You have examined into the state of certain church-yards with reference to their sanitary effects; have you not?—I have examined various church-yards and burying-grounds for the purpose of ascertaining whether the layer of earth above the bodies is sufficient to absorb the putrid gases evolved. The carbonic acid gas would not in any case be absorbed, but it is not to this that the evil effects are to be attributed. The slightest inspection, however, shows that the putrid gases are not thoroughly absorbed by soil lying over the bodies. I know several church-yards from which most fœtid smells are evolved, and gases with similar odour are emitted from the sides of sewers passing in the vicinity of church-yards, although they may be above 30 feet from them. If these gases are thus evolved laterally they must be equally emitted in an upward direction. The worst burying-grounds which have come under my notice are those belonging to private persons, generally undertakers, who make their livelihood by interring at a cheap rate. I visited one of these only a few days since. It was about 150 feet long and about 30 broad, and had been used for 80 years as a burying ground, and was still a favourite place of interment among the poor. Of course many bodies are placed in one grave, and when the ground becomes too much raised by bodies, it is levelled, and the boxes, &c., exhumed during the levelling, are thrown into a large cellar fitted to receive them. This whole ground was a mass of corruption, as may well be supposed, and it is situated in a densely populated neighbourhood. I mention this case as one among many other similar cases of private burying-grounds, in order to suggest that attention should be paid in any alteration respecting the laws regulating interments, to prevent burying-grounds being kept as objects of pecuniary speculation, at least within towns; for this practice gives much inducement to violate every feeling of decency and regard for public health in the desire for gain.

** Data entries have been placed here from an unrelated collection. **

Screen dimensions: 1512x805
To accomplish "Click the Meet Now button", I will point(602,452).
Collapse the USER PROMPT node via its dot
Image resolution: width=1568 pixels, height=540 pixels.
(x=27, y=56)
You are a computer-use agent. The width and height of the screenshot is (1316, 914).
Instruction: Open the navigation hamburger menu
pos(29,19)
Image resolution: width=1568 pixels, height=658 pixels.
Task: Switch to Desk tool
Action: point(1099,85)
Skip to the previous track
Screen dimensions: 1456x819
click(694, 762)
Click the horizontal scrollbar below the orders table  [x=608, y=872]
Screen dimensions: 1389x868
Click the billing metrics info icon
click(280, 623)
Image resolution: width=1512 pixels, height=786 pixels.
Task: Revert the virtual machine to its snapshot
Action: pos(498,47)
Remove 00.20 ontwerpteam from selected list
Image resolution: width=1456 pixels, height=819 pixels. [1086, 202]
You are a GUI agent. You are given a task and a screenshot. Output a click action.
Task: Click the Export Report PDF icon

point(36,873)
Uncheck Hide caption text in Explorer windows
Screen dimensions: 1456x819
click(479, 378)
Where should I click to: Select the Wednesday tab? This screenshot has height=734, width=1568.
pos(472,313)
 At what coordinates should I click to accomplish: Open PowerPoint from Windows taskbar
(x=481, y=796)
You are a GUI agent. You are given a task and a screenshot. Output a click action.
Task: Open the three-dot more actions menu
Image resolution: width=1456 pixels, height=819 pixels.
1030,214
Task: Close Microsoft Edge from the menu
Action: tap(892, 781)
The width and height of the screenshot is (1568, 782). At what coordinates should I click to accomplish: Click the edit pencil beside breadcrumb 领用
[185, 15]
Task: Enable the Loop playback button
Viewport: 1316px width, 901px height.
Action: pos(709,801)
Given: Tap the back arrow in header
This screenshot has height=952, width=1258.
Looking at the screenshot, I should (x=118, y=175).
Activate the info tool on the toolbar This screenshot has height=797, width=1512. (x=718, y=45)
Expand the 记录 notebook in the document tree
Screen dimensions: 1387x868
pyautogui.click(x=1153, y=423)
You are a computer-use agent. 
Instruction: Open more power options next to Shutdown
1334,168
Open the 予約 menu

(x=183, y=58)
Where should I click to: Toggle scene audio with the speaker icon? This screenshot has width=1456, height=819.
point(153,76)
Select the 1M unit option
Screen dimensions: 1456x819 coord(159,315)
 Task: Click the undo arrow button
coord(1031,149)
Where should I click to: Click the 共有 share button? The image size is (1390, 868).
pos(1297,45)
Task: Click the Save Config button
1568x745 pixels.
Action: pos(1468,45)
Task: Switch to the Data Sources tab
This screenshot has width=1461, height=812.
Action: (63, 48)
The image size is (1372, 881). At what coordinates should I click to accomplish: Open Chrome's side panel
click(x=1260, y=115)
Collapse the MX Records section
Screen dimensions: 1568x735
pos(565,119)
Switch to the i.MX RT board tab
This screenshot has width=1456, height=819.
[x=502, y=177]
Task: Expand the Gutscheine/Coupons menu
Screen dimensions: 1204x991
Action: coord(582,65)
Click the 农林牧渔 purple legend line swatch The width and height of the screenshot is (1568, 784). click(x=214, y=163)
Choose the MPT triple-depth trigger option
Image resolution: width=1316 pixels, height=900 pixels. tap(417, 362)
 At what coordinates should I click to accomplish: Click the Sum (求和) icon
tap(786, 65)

Can you suggest any method for preventing the escape of miasmata from graves, or from places for the interment of the dead?—I cannot suggest any methods as the results of experiment; but, at the same time, I think it possible that the evil might be much abated by the use of certain materials. For example, in a theoretical point of view, chloride of lime would be quite effectual, but it might not be applicable in practice, both from its expense, and from its great tendency to be decomposed. A cheap method of absorbing putrid effluvia, is by a mixture of charcoal from burnt tar, burnt clay, and gypsum. When such a mixture is mixed with putrid matter, all smell is immediately removed, and the matter is rendered inoffensive to health. When this mixture is strewed over decomposing animal and vegetable matter, it ceases to emit disagreeable odours. In like manner, if a layer of such a cheap mixture as this were thrown around and over a coffin, it would absorb probably the greatest part, if not all, of the putrid miasmata arising from the decomposition of the body. It possesses also this advantage, that it would not impair by keeping, even though the coffin did not burst for some years. I beg, however, again to state, that I throw this out as a mere suggestion, as I have never tried it in the case of graves, although I think it would be well worthy of a trial. Vegetation also ought to be encouraged over the graves. The legitimate food of plants is derived from decaying animal matter; for indeed all the food existing in the air, from which they derive their nutriment, is furnished to the atmosphere by the decay of organic matter. Plants assist in absorbing the emanations which escape from graves.